In short: La Mansión de la Niebla (1972)

aka Maniac Mansion

Warning: I’m gonna spoil the obvious

Thanks to particularly thick fog, various people (among them usual suspects Analía Gadé, Alberto Dalbés and Eduardo Fajardo) end up stranded in a lone house right next to a cemetery. This being the sort of film it is, there’s something not at all right with the place: the owner (Evelyn Stewart) tells a mildly disturbing story about a mysterious illness and a dead ancestor who was supposed to be a vampire, with many an added meaningful glance thrown; the house is full of occult pictures; and it seems there’s a big, possibly dead, chauffeur walking around. Things don’t become less disturbing for the guests the longer the night goes on, for there’s bad age make-up, random body parts and the threat of dead-or-not chauffeur-induced violence.

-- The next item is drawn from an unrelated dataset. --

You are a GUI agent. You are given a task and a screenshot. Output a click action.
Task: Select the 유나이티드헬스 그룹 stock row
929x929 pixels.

Francesco Lara Polop’s movie about a mansion in the mist is a bit of a throw back to the Old Dark House films of yore, though the mandatory gorilla has been replaced by that zombie chauffeur, and there are some very tame attempts at sexing proceedings up a little but still mostly keeping everyone’s clothes on. Yes, I was disappointed about that last one too. As in the old entries in the genre, the supernatural here will also turn out to be mere part of a rather dubious plan to drive an heiress mad; as is tradition, it’s a plan made rather problematic by needing to have a group of people travelling independently be stranded by fog, which is not what we in the heiress killing business call a sound idea, even in an area where it’s regularly foggy. So, as it goes with these things, the natural explanations for the seemingly supernatural occurrences are actually less plausible than explaining them by ghosts and witches; in fact, trying to think through who does what when here for what reason might lead to a mild headache.

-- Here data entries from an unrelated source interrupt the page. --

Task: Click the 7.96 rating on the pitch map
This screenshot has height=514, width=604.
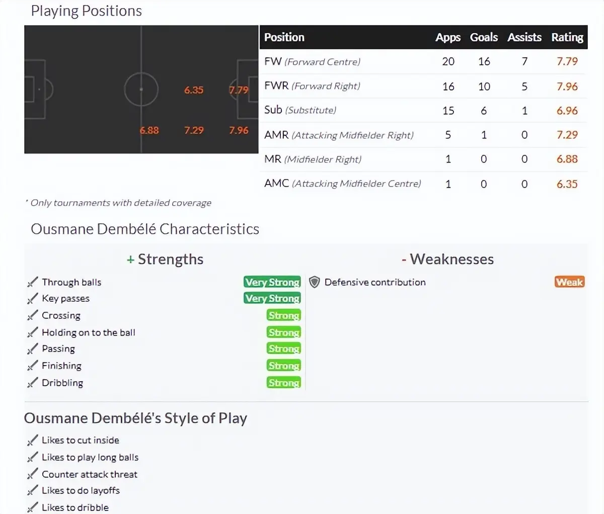Action: coord(239,130)
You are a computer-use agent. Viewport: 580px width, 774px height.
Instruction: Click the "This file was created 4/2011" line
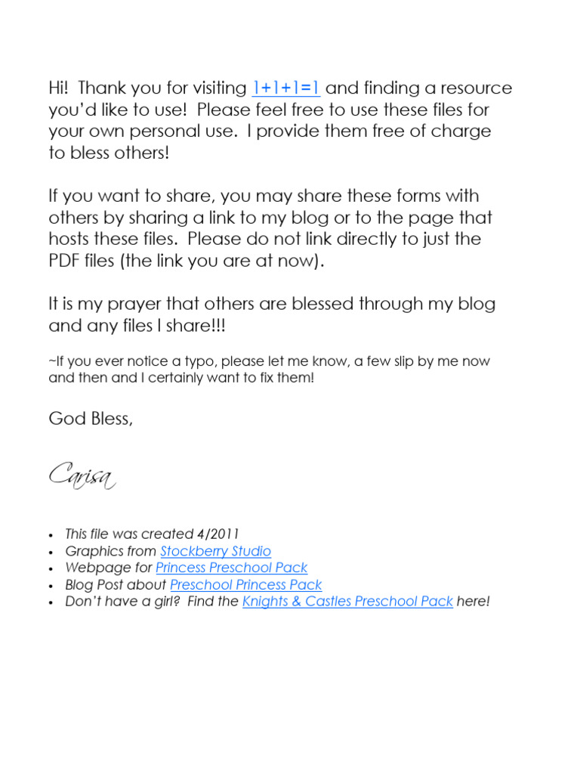click(152, 535)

On the other hand, nothing here is so interesting the non-supernatural explanation will actually turn out to be a disappointment, because disappointment generally needs expectations to disappoint. This doesn’t mean the film is without its attractions – there are some decent moments of classic gothic-style shudders, Polop knows his way around filming a moody bank of artificial fog, and Evelyn Stewart does know who to do sinister meaningful stares rather well, whereas the other actors are playing their quite obvious parts with off-handed professionalism and just a small side of cheese. It’s all very pleasant and old-fashioned, and while this certainly isn’t a lost classic of gothic or would-be gothic, and won’t excite anyone overmuch, La Mansion does have enough to offer for a bit of a diverting time if one adjusts her expectations properly.